* Extract *
########################################

Matthew 14: 13-21
The miracle of the multiplication of loaves and fish is so central to the gospel message that it is one of the few miracles found in all four gospels. Indeed, two separate versions of it are found in Matthew and Mark (see Matthew 15:32-39 and Mark 8:1-10). The scenario is uncomplicated. The compassion of Jesus attracts a large crowd and soon they find themselves in a deserted place where no food is available. The disciples, who frequently seem disconcerted by Jesus’ apparent lack of foresight, point out that there was a real problem since no food was readily available for this large crowd.
Jesus seems quite unconcerned and, rather blithely, tells the disciples to provide them with food. Their response scarcely conceals their amazement that the Master should not notice how impossible that is: “Five loaves and two fish are all we have here.” But Jesus simply asks that they give him the loaves, blesses and breaks them, and then gives them to the disciples for distribution. All eat and are filled with the twelve baskets of left-over fragments!

########################################

* Source excerpt *
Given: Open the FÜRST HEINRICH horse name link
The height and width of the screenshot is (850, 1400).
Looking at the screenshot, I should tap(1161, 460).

########################################

* Stated problem 1 *
From the reflection on the loaves and fish above, quote the stretch from "Matthew 14: 13-21" through "this large crowd.".
* Stated problem 2 *
In the reflection on the loaves and fish, what do the disciples say is all the food they have?

* Complete answer 1 *
Matthew 14: 13-21
The miracle of the multiplication of loaves and fish is so central to the gospel message that it is one of the few miracles found in all four gospels. Indeed, two separate versions of it are found in Matthew and Mark (see Matthew 15:32-39 and Mark 8:1-10). The scenario is uncomplicated. The compassion of Jesus attracts a large crowd and soon they find themselves in a deserted place where no food is available. The disciples, who frequently seem disconcerted by Jesus’ apparent lack of foresight, point out that there was a real problem since no food was readily available for this large crowd.

* Complete answer 2 *
Five loaves and two fish.